:: WHAT TO DO ::
Produce a verbatim transcript of the entries below, excluding pictures.

:: TASK INPUTS ::

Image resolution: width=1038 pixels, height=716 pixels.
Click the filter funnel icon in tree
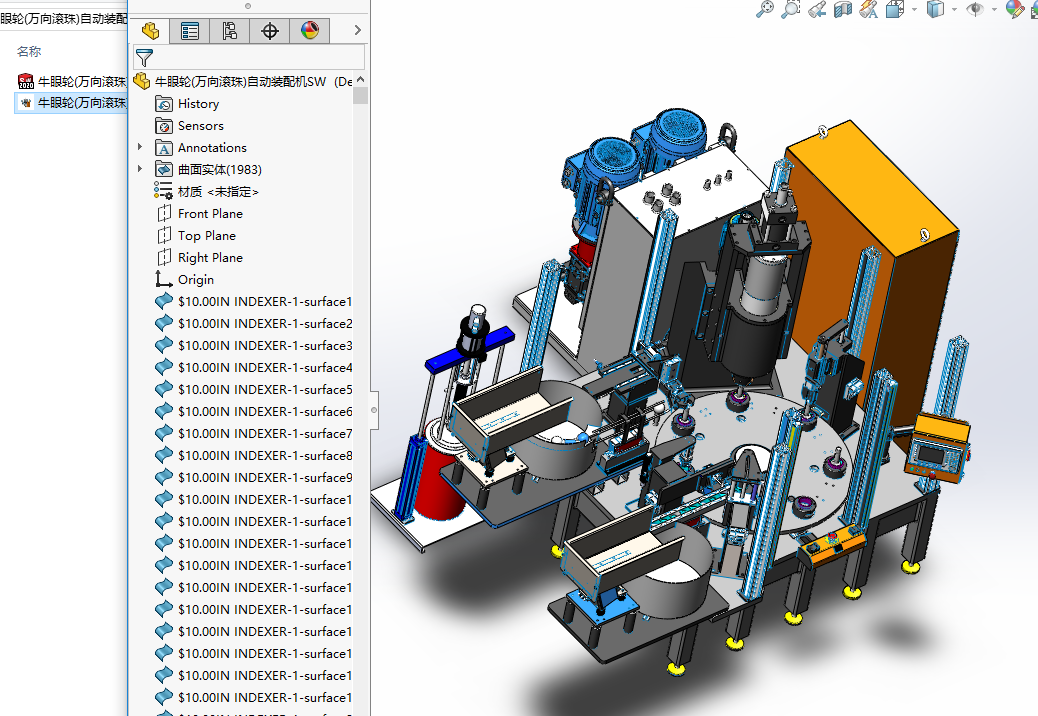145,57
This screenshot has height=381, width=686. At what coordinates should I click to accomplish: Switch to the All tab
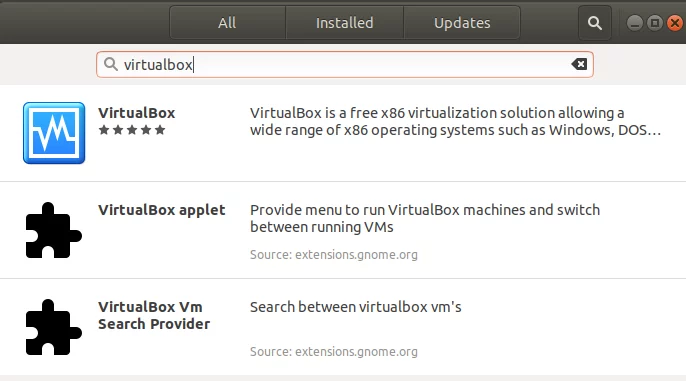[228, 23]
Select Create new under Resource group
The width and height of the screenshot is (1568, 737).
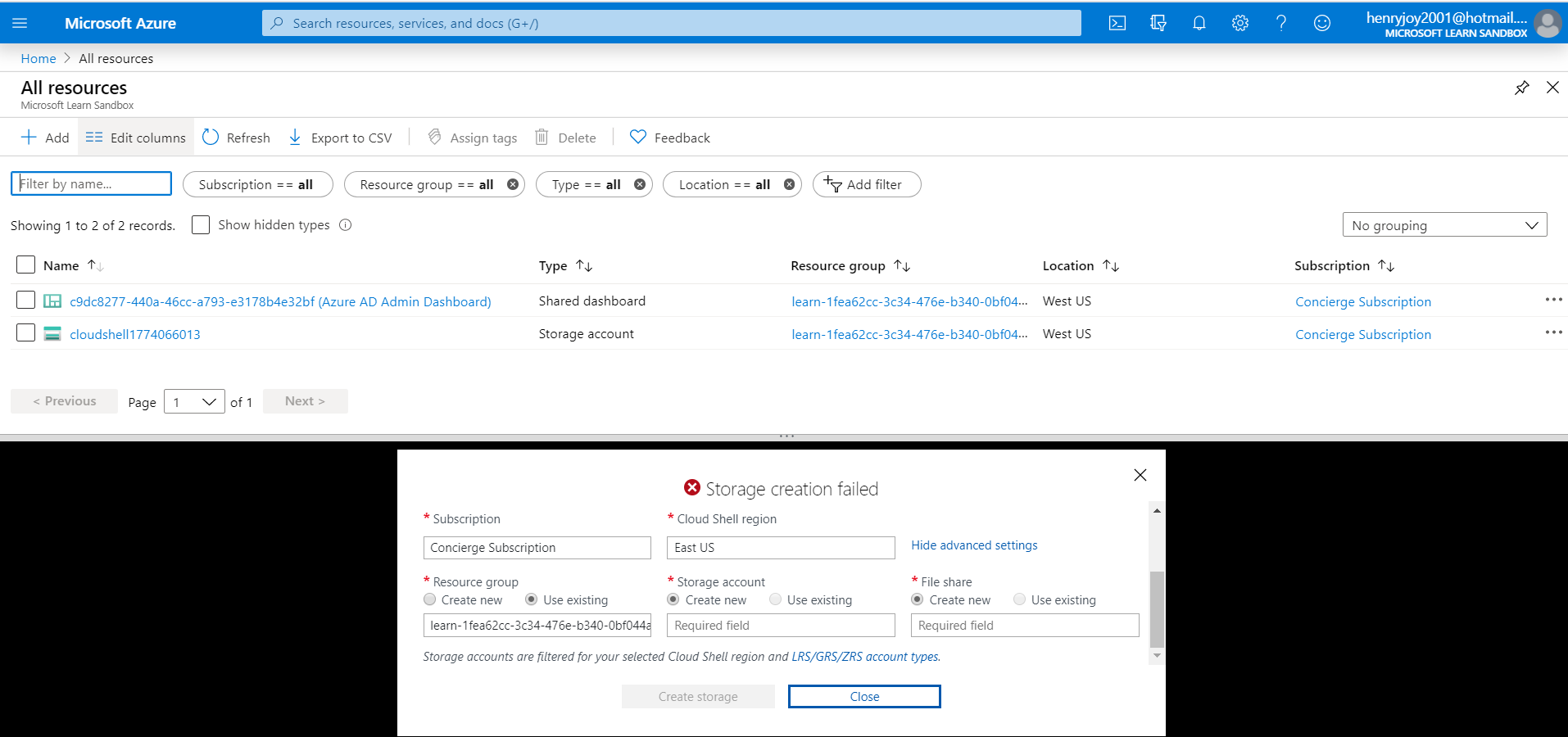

:: ANSWER SECTION ::
Image resolution: width=1038 pixels, height=716 pixels.
Click the filter funnel icon in tree
145,57
This screenshot has height=381, width=686. At what coordinates should I click to accomplish: Switch to the All tab
[228, 23]
Select Create new under Resource group
The width and height of the screenshot is (1568, 737).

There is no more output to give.